I constantly think about writing on my blog.  I have even started a number of posts only to stop with the intention of getting back to them, but in the end, they are left abandoned.  My life is in a lot of flux, but nothing of meaning to me is happening.  I spent five years learning and working toward something I was passionate for, but while those five years gave me a lot of academic experience, I finished without the on-the-ground, real-world experience to actually get me the kind of job I would enjoy.  Instead, I ended up back on the other side of the country camping out at my parents' house indefinitely.  These days I'm living in the netherworld.  I don't know how long I'll be here.  I don't know what it will take to get out.  It's foggy and I can't really see what's going on or what's ahead.
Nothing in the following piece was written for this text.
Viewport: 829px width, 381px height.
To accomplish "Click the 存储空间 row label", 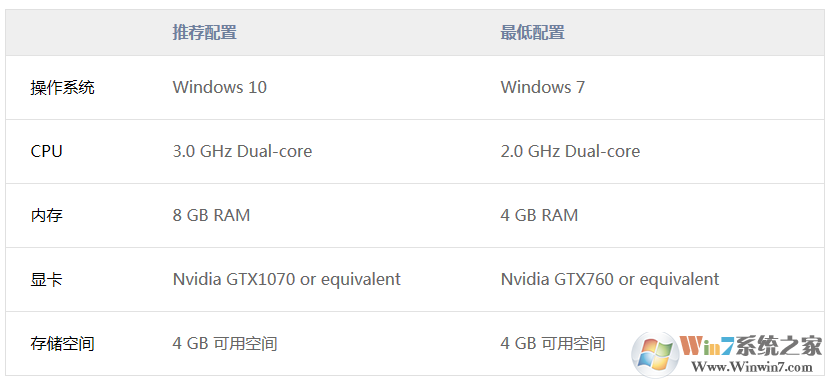I will click(x=62, y=344).
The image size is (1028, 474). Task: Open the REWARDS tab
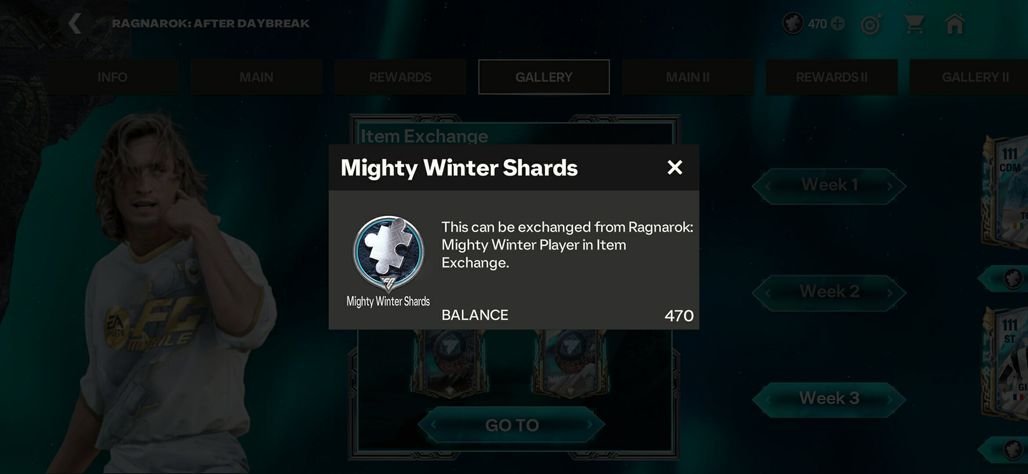(400, 77)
I'm working a job my heart is not in and that is really hard for me.  I want so badly to do something I love.

Today, I feel utterly miserable.  Just being honest.  While I would chalk part of that up to my current walk through a wilderness I can't figure out how to navigate, I think I can chalk a lot more of it up to the absolutely miserable weather we are having!  In some parts of western Oregon it snowed quite a bit ("quite a bit" being relative) today; in other parts, it dusted.  But here in Portland it was just freezing cold and raining the entire day.  It has been dreary for the last week and a half straight with only a few days of sun preceding that, before which was another long stretch of cold misery, and it's killing my spirit .  If we don't get some good sunshine soon, I'm going to waste away to a listless, soulless nothing.  This kind of weather didn't used to bother me so much.  These days, though, it makes me tired of simply existing.

Tuesday, March 6, 2012

March 6

The other day, I was watching Adele's Live at Royal Albert Hall.  It is brilliantly entertaining, and near the end, she sings a cover of "To Make You Feel My Love."

Life for me and for some of my communities is in a long and unknown process of flux and transition and a line from that song (a Bob Dylan original, I might add) is a perfect description of life these days.

"The winds of change are blowing wild and free."

I may expound on that later, but I'll leave it here for now.